"""

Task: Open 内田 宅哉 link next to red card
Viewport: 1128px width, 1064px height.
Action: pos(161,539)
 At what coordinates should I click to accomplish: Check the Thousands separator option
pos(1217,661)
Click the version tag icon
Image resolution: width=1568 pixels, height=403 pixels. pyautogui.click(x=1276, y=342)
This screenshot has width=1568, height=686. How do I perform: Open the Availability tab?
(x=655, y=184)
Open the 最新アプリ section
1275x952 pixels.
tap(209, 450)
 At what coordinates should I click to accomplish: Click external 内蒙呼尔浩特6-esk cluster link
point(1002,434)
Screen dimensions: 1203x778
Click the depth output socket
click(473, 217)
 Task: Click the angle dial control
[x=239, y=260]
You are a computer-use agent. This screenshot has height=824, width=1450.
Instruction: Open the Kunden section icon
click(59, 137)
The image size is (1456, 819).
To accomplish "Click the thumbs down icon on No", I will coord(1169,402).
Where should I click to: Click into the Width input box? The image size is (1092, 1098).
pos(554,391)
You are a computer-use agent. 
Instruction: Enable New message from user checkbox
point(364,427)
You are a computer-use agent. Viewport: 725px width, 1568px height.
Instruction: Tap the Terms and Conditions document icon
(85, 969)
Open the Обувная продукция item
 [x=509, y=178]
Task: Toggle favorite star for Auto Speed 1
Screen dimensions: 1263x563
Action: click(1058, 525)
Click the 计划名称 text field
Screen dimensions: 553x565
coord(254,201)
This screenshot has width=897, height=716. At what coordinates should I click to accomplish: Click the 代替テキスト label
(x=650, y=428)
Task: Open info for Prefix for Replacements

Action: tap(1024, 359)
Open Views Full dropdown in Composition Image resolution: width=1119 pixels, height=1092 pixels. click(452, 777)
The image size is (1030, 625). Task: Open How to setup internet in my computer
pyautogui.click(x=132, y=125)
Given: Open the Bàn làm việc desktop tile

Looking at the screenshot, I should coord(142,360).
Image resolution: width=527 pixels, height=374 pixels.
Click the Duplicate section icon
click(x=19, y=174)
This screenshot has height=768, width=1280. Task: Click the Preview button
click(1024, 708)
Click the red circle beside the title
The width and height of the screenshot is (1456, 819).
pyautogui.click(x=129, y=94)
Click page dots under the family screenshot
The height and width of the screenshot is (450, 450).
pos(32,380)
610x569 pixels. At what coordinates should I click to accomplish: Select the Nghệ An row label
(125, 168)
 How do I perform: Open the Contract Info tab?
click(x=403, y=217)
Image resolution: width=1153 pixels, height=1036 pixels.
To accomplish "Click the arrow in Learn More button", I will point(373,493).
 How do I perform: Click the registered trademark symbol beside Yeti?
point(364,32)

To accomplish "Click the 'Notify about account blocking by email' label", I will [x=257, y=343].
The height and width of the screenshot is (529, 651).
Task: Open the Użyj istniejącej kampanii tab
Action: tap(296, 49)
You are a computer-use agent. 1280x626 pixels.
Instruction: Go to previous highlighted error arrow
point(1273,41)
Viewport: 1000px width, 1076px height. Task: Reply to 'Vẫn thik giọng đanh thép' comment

"""

All the lines that hold the word "agent" must appear in the answer, copied from the records.

## RESULT FOR THIS EXERCISE:
You are a computer-use agent. This screenshot has height=824, width=1450.
You are a computer-use agent. 
You are a computer-use agent. Viewport: 725px width, 1568px height.
You are a computer-use agent. 1280x626 pixels.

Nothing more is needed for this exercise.